Pile your coal up in the shape of a cone, by shoveling all the coal into the middle of the fire box, and putting as little on the sides as you possibly can.
Such a fire possesses the following characteristics: Uncertainty as regards steam making, positive certainty as regards the destruction of fire boxes and tubes. It generally draws air at the walls of the fire-box, and in consequence, the fire-irons are always in the fire, knocking it about and wasting the fuel.
As such fires are found in the center of the grate, they weigh down the bars and burn them out in the middle in short order. Lastly, the cold air being admitted into the fire-box up the sides instead of in the middle, comes in direct contact with the heated plates and stays, doing them a great deal of damage by causing contraction and expansion.
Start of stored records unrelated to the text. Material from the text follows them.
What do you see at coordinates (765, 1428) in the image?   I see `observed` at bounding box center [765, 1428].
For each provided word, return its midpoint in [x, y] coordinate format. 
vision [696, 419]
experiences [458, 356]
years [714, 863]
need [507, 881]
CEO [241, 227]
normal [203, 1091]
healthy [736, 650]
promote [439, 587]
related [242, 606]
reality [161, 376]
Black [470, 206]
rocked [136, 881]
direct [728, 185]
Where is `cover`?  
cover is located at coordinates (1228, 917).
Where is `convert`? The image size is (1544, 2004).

Take the best engine ever built and let an engineer run it awhile with these "haycock" fires, as they are called—and many do it—you will be sure to find the boiler subject to sudden leakage, either in the joints of the plates or in the stays, the tubes, or the foundation ring. Such engines are always in the repair shop, and because of bad firing and nothing else.
How to Build a Good Fire.
The good locomotive fire should maintain steam under all circumstances of load or weather, should consume its own smoke, should burn up every particle of good matter in the coal, or, in other words, capable of being worked to the highest point of economy.
Such a fire requires to be made at the beginning, and maintained in a form almost resembling the inside of a saucer, shallow and concave, with its thinnest part in the center.